→ Instructions for the task
Could you reproduce the listing word for word, starting at the line containing "Activate the inspect" and ending with the final line of the listing?
=-=-=
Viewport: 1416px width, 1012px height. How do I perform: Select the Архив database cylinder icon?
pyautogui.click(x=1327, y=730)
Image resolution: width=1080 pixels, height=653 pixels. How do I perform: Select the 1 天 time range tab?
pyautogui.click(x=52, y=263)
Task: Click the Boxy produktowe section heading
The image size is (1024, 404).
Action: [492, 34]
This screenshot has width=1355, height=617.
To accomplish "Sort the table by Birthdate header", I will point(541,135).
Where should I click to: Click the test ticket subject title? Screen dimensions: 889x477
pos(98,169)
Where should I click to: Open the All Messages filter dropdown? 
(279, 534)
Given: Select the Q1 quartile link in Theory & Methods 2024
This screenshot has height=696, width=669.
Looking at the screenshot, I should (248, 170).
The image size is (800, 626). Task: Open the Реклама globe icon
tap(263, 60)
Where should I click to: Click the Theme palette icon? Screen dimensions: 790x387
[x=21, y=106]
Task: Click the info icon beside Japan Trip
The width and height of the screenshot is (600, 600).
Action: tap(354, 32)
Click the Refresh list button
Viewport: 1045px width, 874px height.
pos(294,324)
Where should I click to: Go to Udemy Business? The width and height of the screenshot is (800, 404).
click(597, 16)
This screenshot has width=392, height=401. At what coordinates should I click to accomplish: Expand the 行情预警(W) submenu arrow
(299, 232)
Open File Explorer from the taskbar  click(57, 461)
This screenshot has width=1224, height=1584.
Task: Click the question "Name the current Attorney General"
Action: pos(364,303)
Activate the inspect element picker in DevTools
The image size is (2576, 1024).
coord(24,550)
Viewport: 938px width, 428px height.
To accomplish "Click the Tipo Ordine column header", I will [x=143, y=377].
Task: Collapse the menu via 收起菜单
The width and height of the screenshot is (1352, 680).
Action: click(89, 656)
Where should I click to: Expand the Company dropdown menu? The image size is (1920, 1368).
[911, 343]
=-=-=
→ Response to the exercise
Activate the inspect element picker in DevTools
The image size is (2576, 1024).
coord(24,550)
Viewport: 938px width, 428px height.
To accomplish "Click the Tipo Ordine column header", I will [x=143, y=377].
Task: Collapse the menu via 收起菜单
The width and height of the screenshot is (1352, 680).
Action: click(89, 656)
Where should I click to: Expand the Company dropdown menu? The image size is (1920, 1368).
[911, 343]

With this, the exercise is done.